Background: Studies offer wide variations in inclusion criteria for active surveillance (AS) in prostate cancer (PCa), but the role of the biopsy core number has not been thoroughly assessed.
Objective: To evaluate the impact of the biopsy core number on the risk of misclassification for AS eligibility.
Design, setting, and participants: This prospective study included 411 men eligible for AS who fulfilled at least one of four of the criteria reported in the literature groupings among a screening cohort of 2917 patients.
Intervention: All patients underwent a 21-core biopsy with cores mapped by location and acted as controls of themselves for the analysis of biopsy core number (6-, 12- and 21-core schemes). Radical prostatectomy (RP) was performed in 297 men (72%).

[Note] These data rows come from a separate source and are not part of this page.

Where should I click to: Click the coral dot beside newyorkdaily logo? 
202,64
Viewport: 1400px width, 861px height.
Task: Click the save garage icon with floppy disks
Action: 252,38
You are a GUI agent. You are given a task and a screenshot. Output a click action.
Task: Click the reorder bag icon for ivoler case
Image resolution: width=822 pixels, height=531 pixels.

Measurements: The number of included patients, PCa extent on biopsy, rate of unfavorable disease in RP specimens, and biochemical recurrence-free survival were compared as a function of (1) the different criteria groupings for AS and (2) the biopsy core number (6, 12, or 21).
Results and limitations: Of the 1104 patients with PCa, the proportion eligible for AS ranged from 22.5% to 35.4% based on AS criteria. In men who fulfilled AS criteria only in a 12-core strategy, tumor length and percentage of cancer involvement on biopsy were significantly greater than in those who fulfilled AS criteria in a 21-core scheme. The rate of unfavorable disease on RP specimens was also higher in the former group, from 28.6% to 35.9% relative to AS criteria (p=0.014, 0.044, and 0.113 in groups 2, 3, and 4, respectively).
Conclusions: Men eligible for AS based on a 21-core strategy have cancers with a lower extent of disease on biopsies and a lower risk of unfavorable disease on RP specimens regardless of how AS criteria are defined, compared with men eligible in a 12-core scheme.